## Begin Text block
Weapon categories should use light, regular, heavy -- not the same terms as methods of wielding (one-handed / two-handed)


Playtest Reports


Currently there is a problem using the term "two-handed" to both mean a way of wielding weapons (using two hands), and also a category of weapon (bigger weapons).

Examples:

* Power Attack: when wielding a longsword in two hands, does power attack add just your Strength modifier, or double your Strength modifier?

* Similar for Overhand Chop, Backswing, Devastating Blow, and Razor Sharp Chair Leg.

* Also, what about a buckler; the penalty clearly applies if you use a greatsword, but should it also apply if wielding a longsword in two hands?

The solution is not to use the same term for two different meanings.

Similar to how the D&D 3.0 term "off hand weapon" was replaced by 3.5 "light weapon", I suggest the the terms "regular melee weapon" and "heavy melee weapon" be used for the normal and bigger weapon categories (so you have categories of light, regular and heavy).

This would make it much clearer whether a rule intends to mean "in two hands", or simply "a bigger weapon".

For example, Buckler would stay as "or using your off hand to help wield a weapon two-handed" (meaning how you wield it), whereas Overhand Chop, if only intended to apply to the weapon category, would read "make a single attack with a heavy melee weapon".

Strength bonus could clearly be specified as 1/2 bonus for light or regular weapons wielded in the off hand, Str bonus for light or regular weapons in the main hand, and 1-1/2 times for regular or heavy weapons in two hands.

Using different terms also makes it clear that you can says things like the following without any confusion in terms:

"A gargantuan regular weapon must both be wielded two-handed by a huge-sized user, whereas a small heavy weapon can be wielded as an off hand weapon by a large-sized user."

In summary:

* Sizes (small, medium, large, etc) are already well established.

* Weapon categories - light melee weapon, regular melee weapon, heavy melee weapon.

* Options for wielding - off hand, primary hand, or two-handed.

- Sly


Umm.. This doesn't really sound like a play test,
and the Pathfinder rules are done & not open to further revision.


Well the easiest solution would be to chance all all of those feats from stating "when using a two handed weapon" to "when using a weapon in two hands".

Using terms like "Light" "regular" and "heavy" would be problematic because of the weapons that already have those names, such as the "light" crossbow, the "heavy" mace and so forth.

one handed and two handed accurately describe how the weapon is going to be used for the majority of people, without having to explain in great detail (and at higher word count) all the rules and exceptions for "regular" and "heavy" weapons.


Abraham spalding wrote:

Well the easiest solution would be to chance all all of those feats from stating "when using a two handed weapon" to "when using a weapon in two hands".

Using terms like "Light" "regular" and "heavy" would be problematic because of the weapons that already have those names, such as the "light" crossbow, the "heavy" mace and so forth.

one handed and two handed accurately describe how the weapon is going to be used for the majority of people, without having to explain in great detail (and at higher word count) all the rules and exceptions for "regular" and "heavy" weapons.

I already read it that way, and interpret it that for all the rules I can think of.
## End Text block
• Set task 1
Format the rows from their first line through the line containing "The image size is (927, 494). [x=345, y=29]" as a numbered list, leaving out any blank lines.
## Begin Supplied data
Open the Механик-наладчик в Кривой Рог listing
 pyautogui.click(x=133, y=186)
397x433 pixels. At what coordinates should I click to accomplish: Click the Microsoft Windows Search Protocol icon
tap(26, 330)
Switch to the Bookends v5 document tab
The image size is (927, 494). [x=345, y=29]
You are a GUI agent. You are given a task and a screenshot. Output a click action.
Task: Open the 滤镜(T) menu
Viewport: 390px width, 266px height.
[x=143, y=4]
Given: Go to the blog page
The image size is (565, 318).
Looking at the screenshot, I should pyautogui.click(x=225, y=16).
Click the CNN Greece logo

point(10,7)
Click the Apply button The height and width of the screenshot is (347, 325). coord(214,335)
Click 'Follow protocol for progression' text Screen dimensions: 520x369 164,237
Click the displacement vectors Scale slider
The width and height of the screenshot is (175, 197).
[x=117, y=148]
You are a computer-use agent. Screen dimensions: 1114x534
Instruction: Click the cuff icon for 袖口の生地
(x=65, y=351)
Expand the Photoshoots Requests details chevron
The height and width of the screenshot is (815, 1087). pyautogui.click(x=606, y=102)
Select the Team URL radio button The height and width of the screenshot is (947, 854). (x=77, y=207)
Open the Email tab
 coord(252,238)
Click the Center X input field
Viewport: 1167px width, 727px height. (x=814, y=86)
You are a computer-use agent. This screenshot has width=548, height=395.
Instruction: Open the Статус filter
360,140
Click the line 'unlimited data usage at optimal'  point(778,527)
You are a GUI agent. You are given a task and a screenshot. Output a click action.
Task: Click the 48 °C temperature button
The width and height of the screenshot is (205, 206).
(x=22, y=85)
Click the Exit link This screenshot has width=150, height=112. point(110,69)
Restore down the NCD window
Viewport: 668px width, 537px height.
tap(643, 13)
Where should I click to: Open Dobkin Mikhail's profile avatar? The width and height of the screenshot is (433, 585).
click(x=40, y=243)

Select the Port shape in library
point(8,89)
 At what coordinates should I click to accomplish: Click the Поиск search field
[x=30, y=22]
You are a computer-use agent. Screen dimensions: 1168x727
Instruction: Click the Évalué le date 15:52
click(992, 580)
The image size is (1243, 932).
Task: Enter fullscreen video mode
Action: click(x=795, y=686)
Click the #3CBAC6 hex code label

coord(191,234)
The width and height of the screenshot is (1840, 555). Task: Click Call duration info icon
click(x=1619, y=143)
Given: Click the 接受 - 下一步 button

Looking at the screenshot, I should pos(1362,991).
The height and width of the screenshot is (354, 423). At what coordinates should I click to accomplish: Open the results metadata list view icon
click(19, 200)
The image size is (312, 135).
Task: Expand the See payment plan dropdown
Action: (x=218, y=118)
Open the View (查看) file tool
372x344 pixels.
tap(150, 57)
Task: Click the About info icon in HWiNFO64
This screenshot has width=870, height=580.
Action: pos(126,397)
## End Supplied data
• Set task 2
In the forum thread on weapon categories, what reason does the reply give for rejecting "light," "regular," and "heavy" as category terms?

• Task response 1
1. Open the Механик-наладчик в Кривой Рог listing
2.  pyautogui.click(x=133, y=186)
3. 397x433 pixels. At what coordinates should I click to accomplish: Click the Microsoft Windows Search Protocol icon
4. tap(26, 330)
5. Switch to the Bookends v5 document tab
6. The image size is (927, 494). [x=345, y=29]

• Task response 2
Some weapons already have those words in their names, such as the "light" crossbow and the "heavy" mace.